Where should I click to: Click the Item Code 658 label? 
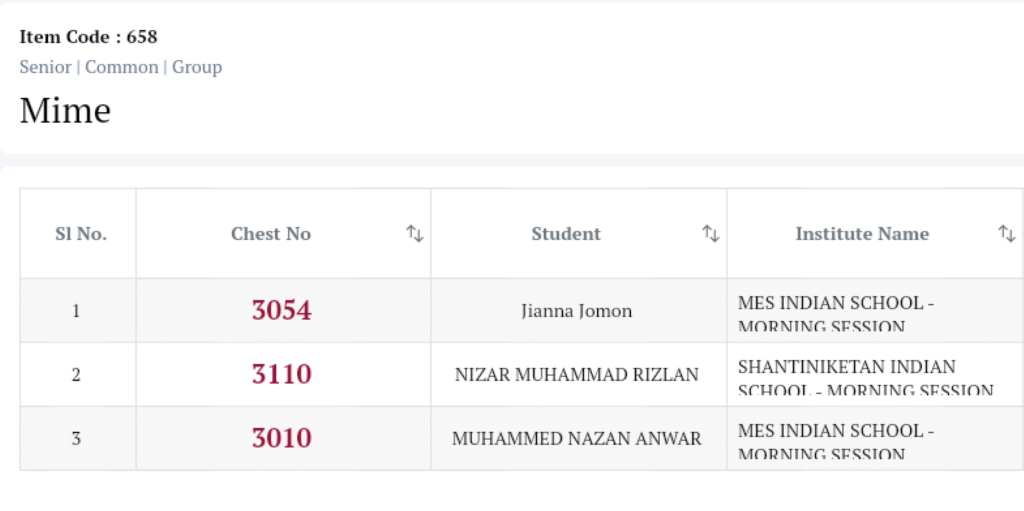88,37
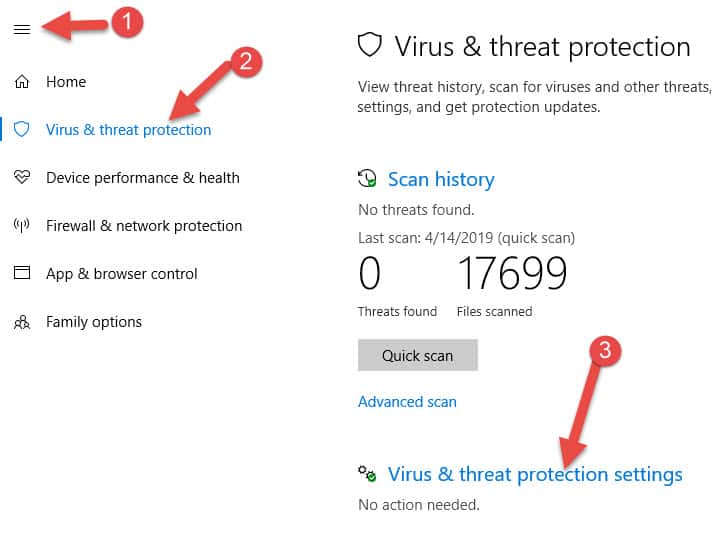Click the large shield icon in page header

click(x=369, y=45)
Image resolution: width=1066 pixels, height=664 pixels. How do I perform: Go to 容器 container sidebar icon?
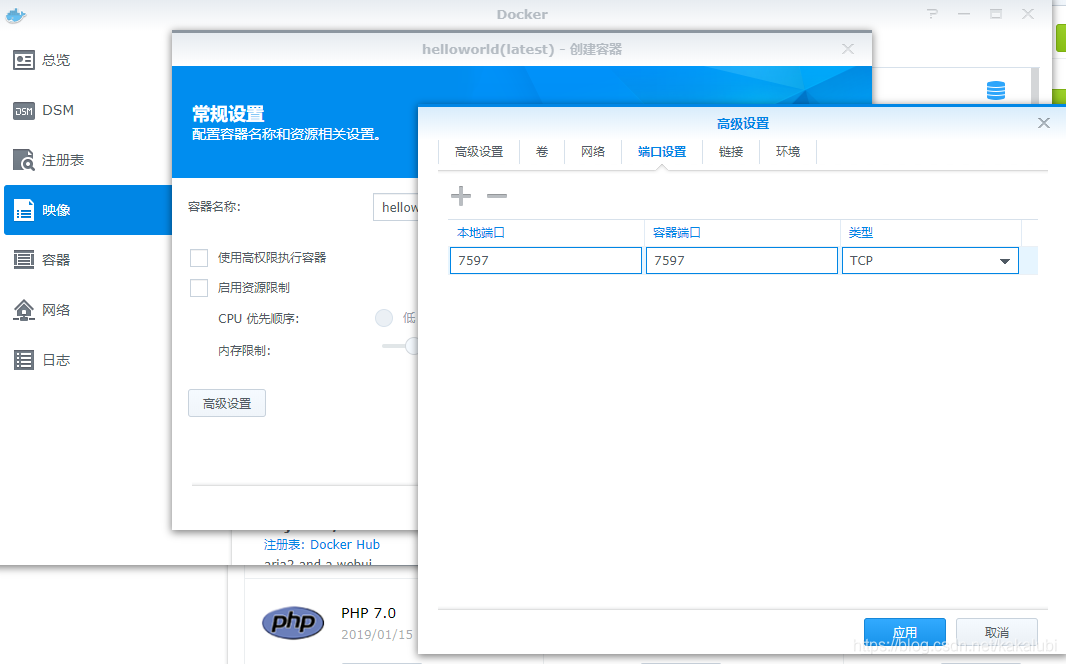click(24, 260)
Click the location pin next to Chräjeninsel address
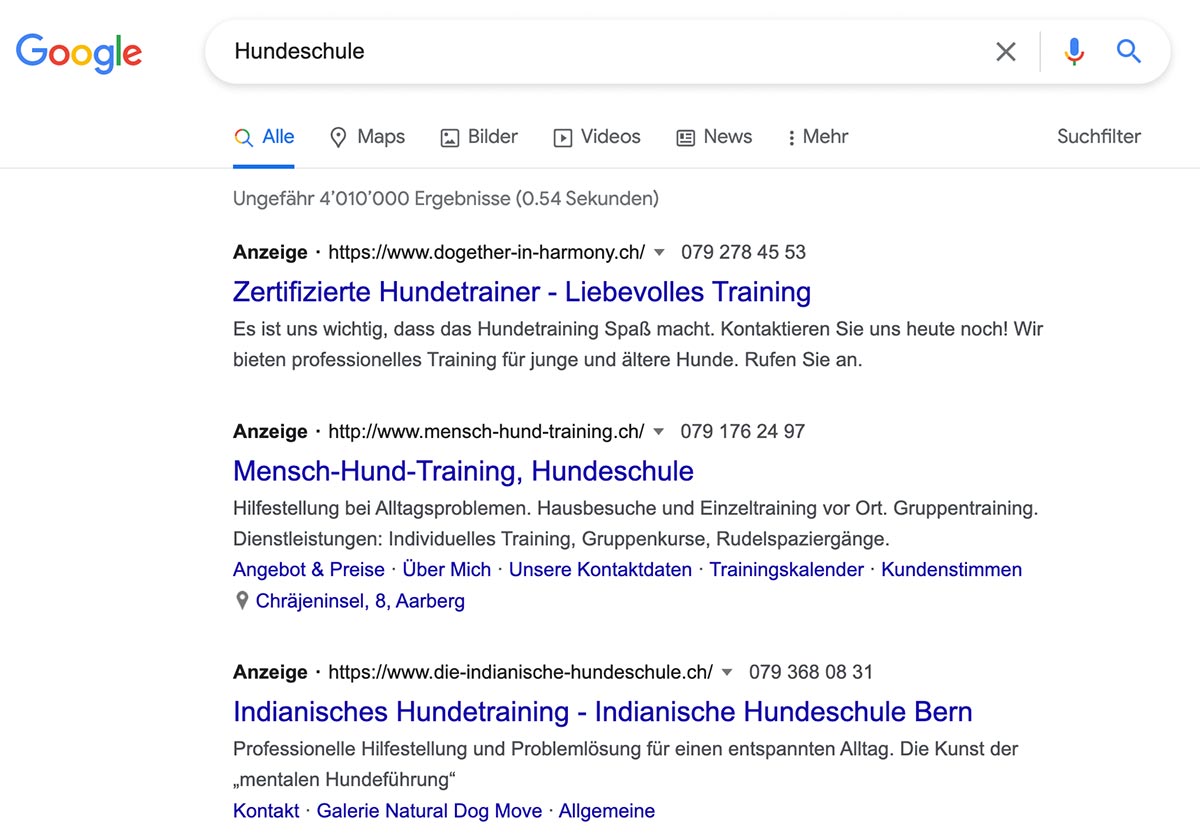Image resolution: width=1200 pixels, height=837 pixels. coord(241,600)
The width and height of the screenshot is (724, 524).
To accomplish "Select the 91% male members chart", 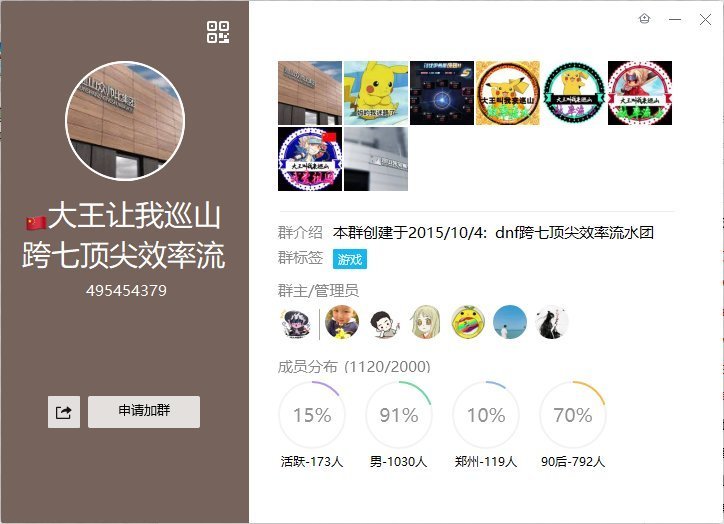I will [x=398, y=415].
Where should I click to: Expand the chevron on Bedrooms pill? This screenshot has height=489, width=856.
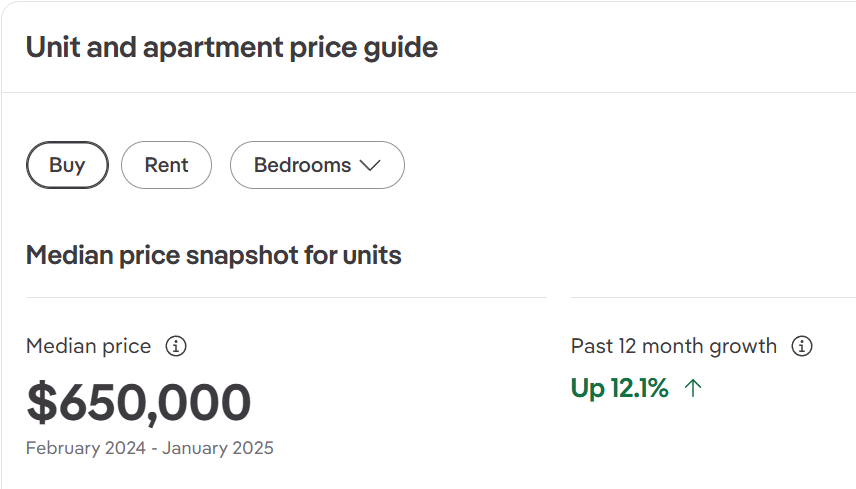pyautogui.click(x=370, y=165)
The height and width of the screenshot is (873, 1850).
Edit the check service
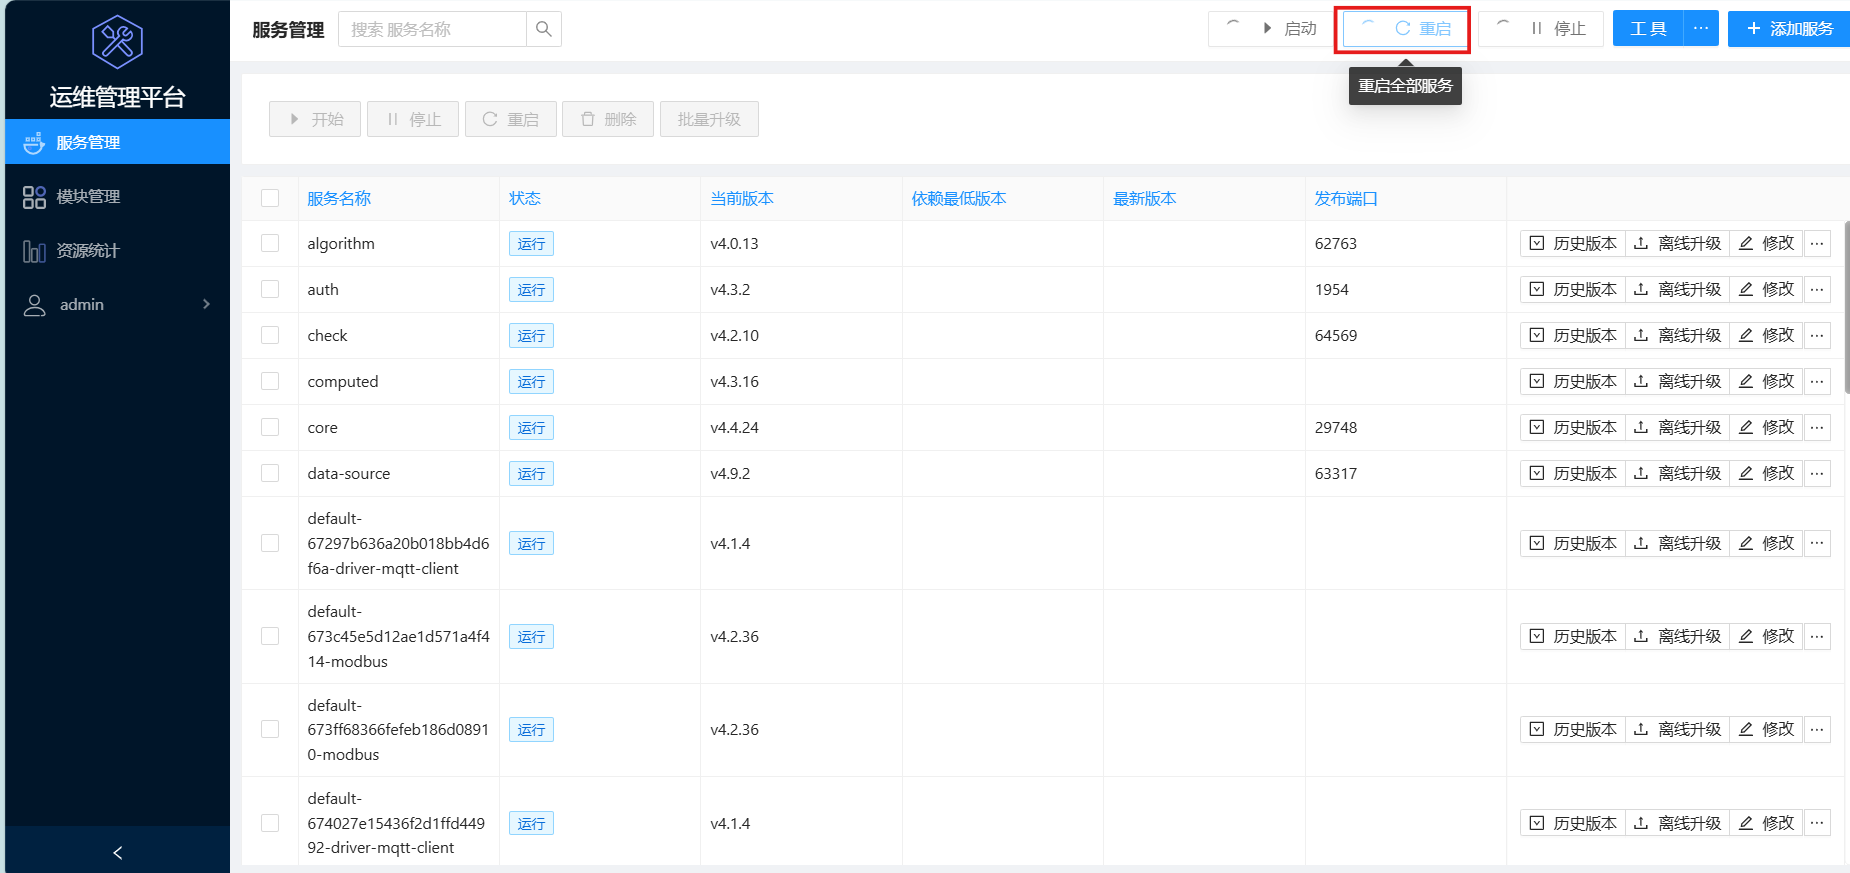pos(1766,335)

= YOUR TASK =
Lines from the one that holds "The height and" through the final line of the material are to be duplicated exactly; no pictures belong in the copy.

= WRITTEN SOLUTION =
The height and width of the screenshot is (873, 1850).
Edit the check service
pos(1766,335)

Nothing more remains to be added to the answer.